→ Requirement
Can you reproduce the material below with "Instruction" changed to "Command" everywhere and nothing else altered?

→ Information supplied
____________
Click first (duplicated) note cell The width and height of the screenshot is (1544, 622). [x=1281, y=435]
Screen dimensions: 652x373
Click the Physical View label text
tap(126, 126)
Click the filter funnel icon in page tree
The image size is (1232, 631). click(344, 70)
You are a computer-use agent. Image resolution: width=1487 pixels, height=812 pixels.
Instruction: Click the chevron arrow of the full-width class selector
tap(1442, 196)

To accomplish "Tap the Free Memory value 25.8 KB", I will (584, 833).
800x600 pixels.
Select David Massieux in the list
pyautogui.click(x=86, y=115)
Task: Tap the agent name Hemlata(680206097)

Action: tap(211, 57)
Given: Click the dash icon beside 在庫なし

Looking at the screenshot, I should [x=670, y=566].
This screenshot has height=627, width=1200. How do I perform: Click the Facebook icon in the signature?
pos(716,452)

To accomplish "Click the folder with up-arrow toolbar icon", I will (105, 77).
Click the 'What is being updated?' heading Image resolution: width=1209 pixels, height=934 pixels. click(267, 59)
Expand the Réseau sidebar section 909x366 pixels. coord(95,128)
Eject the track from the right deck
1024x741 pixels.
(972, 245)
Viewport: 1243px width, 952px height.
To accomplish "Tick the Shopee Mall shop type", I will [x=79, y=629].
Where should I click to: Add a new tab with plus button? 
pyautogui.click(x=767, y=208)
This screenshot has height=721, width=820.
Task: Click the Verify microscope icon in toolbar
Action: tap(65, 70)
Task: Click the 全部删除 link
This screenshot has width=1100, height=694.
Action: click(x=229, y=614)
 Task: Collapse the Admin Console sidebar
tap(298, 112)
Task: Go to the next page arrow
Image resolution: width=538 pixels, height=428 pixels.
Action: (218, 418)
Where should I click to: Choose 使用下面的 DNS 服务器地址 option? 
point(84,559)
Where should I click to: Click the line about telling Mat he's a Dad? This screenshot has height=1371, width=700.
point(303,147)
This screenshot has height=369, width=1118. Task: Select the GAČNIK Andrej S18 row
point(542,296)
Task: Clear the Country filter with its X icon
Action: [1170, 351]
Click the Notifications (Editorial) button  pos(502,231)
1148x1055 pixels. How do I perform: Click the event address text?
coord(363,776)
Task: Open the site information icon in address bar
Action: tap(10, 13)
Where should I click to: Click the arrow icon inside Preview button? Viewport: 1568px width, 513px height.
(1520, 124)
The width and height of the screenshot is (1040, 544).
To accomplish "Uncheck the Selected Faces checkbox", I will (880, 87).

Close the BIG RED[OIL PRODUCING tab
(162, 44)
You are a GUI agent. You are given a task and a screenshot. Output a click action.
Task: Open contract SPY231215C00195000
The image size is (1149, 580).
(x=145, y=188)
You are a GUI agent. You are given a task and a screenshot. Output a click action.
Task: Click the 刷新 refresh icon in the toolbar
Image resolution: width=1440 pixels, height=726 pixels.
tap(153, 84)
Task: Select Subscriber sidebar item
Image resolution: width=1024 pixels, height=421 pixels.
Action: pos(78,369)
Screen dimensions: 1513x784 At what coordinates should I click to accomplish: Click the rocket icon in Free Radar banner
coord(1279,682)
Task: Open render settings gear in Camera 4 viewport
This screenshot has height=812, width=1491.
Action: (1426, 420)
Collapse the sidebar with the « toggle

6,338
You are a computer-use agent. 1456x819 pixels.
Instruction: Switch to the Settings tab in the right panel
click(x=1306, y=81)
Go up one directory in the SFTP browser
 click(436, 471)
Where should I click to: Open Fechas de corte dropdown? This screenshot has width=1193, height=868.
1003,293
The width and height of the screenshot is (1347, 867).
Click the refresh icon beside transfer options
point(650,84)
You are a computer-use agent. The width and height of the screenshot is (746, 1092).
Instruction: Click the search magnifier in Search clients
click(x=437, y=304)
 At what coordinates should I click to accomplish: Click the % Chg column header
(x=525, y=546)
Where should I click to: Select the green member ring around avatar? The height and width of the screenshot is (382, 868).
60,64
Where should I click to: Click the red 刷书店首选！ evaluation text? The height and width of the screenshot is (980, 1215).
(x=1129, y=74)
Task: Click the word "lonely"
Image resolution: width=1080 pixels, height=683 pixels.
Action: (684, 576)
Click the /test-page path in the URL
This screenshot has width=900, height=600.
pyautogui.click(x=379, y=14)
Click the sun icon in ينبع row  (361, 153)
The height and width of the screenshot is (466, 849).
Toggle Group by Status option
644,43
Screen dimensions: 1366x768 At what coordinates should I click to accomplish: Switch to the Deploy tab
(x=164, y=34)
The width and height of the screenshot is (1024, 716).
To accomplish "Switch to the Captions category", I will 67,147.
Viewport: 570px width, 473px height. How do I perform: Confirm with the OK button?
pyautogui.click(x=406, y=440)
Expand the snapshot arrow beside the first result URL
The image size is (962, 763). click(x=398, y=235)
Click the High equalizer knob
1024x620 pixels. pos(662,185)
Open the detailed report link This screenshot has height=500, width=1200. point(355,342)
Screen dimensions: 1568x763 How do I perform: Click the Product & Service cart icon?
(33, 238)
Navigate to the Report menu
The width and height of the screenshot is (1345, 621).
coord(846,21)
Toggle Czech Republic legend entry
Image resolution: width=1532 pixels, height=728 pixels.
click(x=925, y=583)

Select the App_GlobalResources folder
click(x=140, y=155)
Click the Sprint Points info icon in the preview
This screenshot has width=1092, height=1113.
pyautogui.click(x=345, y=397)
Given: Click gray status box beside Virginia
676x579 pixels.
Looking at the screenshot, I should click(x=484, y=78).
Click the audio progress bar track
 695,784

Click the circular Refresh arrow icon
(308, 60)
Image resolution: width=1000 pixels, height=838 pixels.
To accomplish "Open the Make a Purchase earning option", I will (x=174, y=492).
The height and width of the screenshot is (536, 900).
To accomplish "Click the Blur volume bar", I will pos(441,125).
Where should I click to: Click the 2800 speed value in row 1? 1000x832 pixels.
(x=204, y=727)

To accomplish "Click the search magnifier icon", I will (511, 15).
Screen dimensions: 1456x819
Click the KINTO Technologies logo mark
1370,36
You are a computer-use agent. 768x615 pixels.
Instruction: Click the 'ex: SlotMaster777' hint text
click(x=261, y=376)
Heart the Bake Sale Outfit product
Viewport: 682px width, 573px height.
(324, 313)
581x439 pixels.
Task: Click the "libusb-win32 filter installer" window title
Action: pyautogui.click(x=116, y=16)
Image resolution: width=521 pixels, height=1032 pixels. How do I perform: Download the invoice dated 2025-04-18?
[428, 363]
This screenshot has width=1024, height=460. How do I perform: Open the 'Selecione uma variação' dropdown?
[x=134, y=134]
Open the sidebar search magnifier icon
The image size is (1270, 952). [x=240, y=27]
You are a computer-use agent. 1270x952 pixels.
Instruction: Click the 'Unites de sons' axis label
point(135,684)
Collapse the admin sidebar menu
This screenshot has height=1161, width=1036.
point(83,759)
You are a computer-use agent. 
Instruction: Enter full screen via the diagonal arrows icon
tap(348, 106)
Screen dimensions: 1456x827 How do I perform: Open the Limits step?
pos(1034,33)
____________
→ The response
Click first (duplicated) note cell The width and height of the screenshot is (1544, 622). [x=1281, y=435]
Screen dimensions: 652x373
Click the Physical View label text
tap(126, 126)
Click the filter funnel icon in page tree
The image size is (1232, 631). click(344, 70)
You are a computer-use agent. Image resolution: width=1487 pixels, height=812 pixels.
Command: Click the chevron arrow of the full-width class selector
tap(1442, 196)

To accomplish "Tap the Free Memory value 25.8 KB", I will (584, 833).
800x600 pixels.
Select David Massieux in the list
pyautogui.click(x=86, y=115)
Task: Tap the agent name Hemlata(680206097)

Action: tap(211, 57)
Given: Click the dash icon beside 在庫なし

Looking at the screenshot, I should [x=670, y=566].
This screenshot has height=627, width=1200. How do I perform: Click the Facebook icon in the signature?
pos(716,452)

To accomplish "Click the folder with up-arrow toolbar icon", I will (105, 77).
Click the 'What is being updated?' heading Image resolution: width=1209 pixels, height=934 pixels. click(267, 59)
Expand the Réseau sidebar section 909x366 pixels. coord(95,128)
Eject the track from the right deck
1024x741 pixels.
(972, 245)
Viewport: 1243px width, 952px height.
To accomplish "Tick the Shopee Mall shop type", I will [x=79, y=629].
Where should I click to: Add a new tab with plus button? 
pyautogui.click(x=767, y=208)
This screenshot has height=721, width=820.
Task: Click the Verify microscope icon in toolbar
Action: tap(65, 70)
Task: Click the 全部删除 link
This screenshot has width=1100, height=694.
Action: click(x=229, y=614)
 Task: Collapse the Admin Console sidebar
tap(298, 112)
Task: Go to the next page arrow
Image resolution: width=538 pixels, height=428 pixels.
Action: (218, 418)
Where should I click to: Choose 使用下面的 DNS 服务器地址 option? 
point(84,559)
Where should I click to: Click the line about telling Mat he's a Dad? This screenshot has height=1371, width=700.
point(303,147)
This screenshot has height=369, width=1118. Task: Select the GAČNIK Andrej S18 row
point(542,296)
Task: Clear the Country filter with its X icon
Action: [1170, 351]
Click the Notifications (Editorial) button  pos(502,231)
1148x1055 pixels. How do I perform: Click the event address text?
coord(363,776)
Task: Open the site information icon in address bar
Action: tap(10, 13)
Where should I click to: Click the arrow icon inside Preview button? Viewport: 1568px width, 513px height.
(1520, 124)
The width and height of the screenshot is (1040, 544).
To accomplish "Uncheck the Selected Faces checkbox", I will (880, 87).

Close the BIG RED[OIL PRODUCING tab
(162, 44)
You are a GUI agent. You are given a task and a screenshot. Output a click action.
Task: Open contract SPY231215C00195000
The image size is (1149, 580).
(x=145, y=188)
You are a GUI agent. You are given a task and a screenshot. Output a click action.
Task: Click the 刷新 refresh icon in the toolbar
Image resolution: width=1440 pixels, height=726 pixels.
tap(153, 84)
Task: Select Subscriber sidebar item
Image resolution: width=1024 pixels, height=421 pixels.
Action: pos(78,369)
Screen dimensions: 1513x784 At what coordinates should I click to accomplish: Click the rocket icon in Free Radar banner
coord(1279,682)
Task: Open render settings gear in Camera 4 viewport
This screenshot has height=812, width=1491.
Action: (1426, 420)
Collapse the sidebar with the « toggle

6,338
You are a computer-use agent. 1456x819 pixels.
Command: Switch to the Settings tab in the right panel
click(x=1306, y=81)
Go up one directory in the SFTP browser
 click(436, 471)
Where should I click to: Open Fechas de corte dropdown? This screenshot has width=1193, height=868.
1003,293
The width and height of the screenshot is (1347, 867).
Click the refresh icon beside transfer options
point(650,84)
You are a computer-use agent. The width and height of the screenshot is (746, 1092).
Command: Click the search magnifier in Search clients
click(x=437, y=304)
 At what coordinates should I click to accomplish: Click the % Chg column header
(x=525, y=546)
Where should I click to: Select the green member ring around avatar? The height and width of the screenshot is (382, 868).
60,64
Where should I click to: Click the red 刷书店首选！ evaluation text? The height and width of the screenshot is (980, 1215).
(x=1129, y=74)
Task: Click the word "lonely"
Image resolution: width=1080 pixels, height=683 pixels.
Action: (684, 576)
Click the /test-page path in the URL
This screenshot has width=900, height=600.
pyautogui.click(x=379, y=14)
Click the sun icon in ينبع row  (361, 153)
The height and width of the screenshot is (466, 849).
Toggle Group by Status option
644,43
Screen dimensions: 1366x768 At what coordinates should I click to accomplish: Switch to the Deploy tab
(x=164, y=34)
The width and height of the screenshot is (1024, 716).
To accomplish "Switch to the Captions category", I will 67,147.
Viewport: 570px width, 473px height. How do I perform: Confirm with the OK button?
pyautogui.click(x=406, y=440)
Expand the snapshot arrow beside the first result URL
The image size is (962, 763). click(x=398, y=235)
Click the High equalizer knob
1024x620 pixels. pos(662,185)
Open the detailed report link This screenshot has height=500, width=1200. point(355,342)
Screen dimensions: 1568x763 How do I perform: Click the Product & Service cart icon?
(33, 238)
Navigate to the Report menu
The width and height of the screenshot is (1345, 621).
coord(846,21)
Toggle Czech Republic legend entry
Image resolution: width=1532 pixels, height=728 pixels.
click(x=925, y=583)

Select the App_GlobalResources folder
click(x=140, y=155)
Click the Sprint Points info icon in the preview
This screenshot has width=1092, height=1113.
pyautogui.click(x=345, y=397)
Given: Click gray status box beside Virginia
676x579 pixels.
Looking at the screenshot, I should click(x=484, y=78).
Click the audio progress bar track
 695,784

Click the circular Refresh arrow icon
(308, 60)
Image resolution: width=1000 pixels, height=838 pixels.
To accomplish "Open the Make a Purchase earning option", I will (x=174, y=492).
The height and width of the screenshot is (536, 900).
To accomplish "Click the Blur volume bar", I will pos(441,125).
Where should I click to: Click the 2800 speed value in row 1? 1000x832 pixels.
(x=204, y=727)

To accomplish "Click the search magnifier icon", I will (511, 15).
Screen dimensions: 1456x819
Click the KINTO Technologies logo mark
1370,36
You are a computer-use agent. 768x615 pixels.
Command: Click the 'ex: SlotMaster777' hint text
click(x=261, y=376)
Heart the Bake Sale Outfit product
Viewport: 682px width, 573px height.
(324, 313)
581x439 pixels.
Task: Click the "libusb-win32 filter installer" window title
Action: pyautogui.click(x=116, y=16)
Image resolution: width=521 pixels, height=1032 pixels. How do I perform: Download the invoice dated 2025-04-18?
[428, 363]
This screenshot has width=1024, height=460. How do I perform: Open the 'Selecione uma variação' dropdown?
[x=134, y=134]
Open the sidebar search magnifier icon
The image size is (1270, 952). [x=240, y=27]
You are a computer-use agent. 1270x952 pixels.
Command: Click the 'Unites de sons' axis label
point(135,684)
Collapse the admin sidebar menu
This screenshot has height=1161, width=1036.
point(83,759)
You are a computer-use agent. 
Command: Enter full screen via the diagonal arrows icon
tap(348, 106)
Screen dimensions: 1456x827 How do I perform: Open the Limits step?
pos(1034,33)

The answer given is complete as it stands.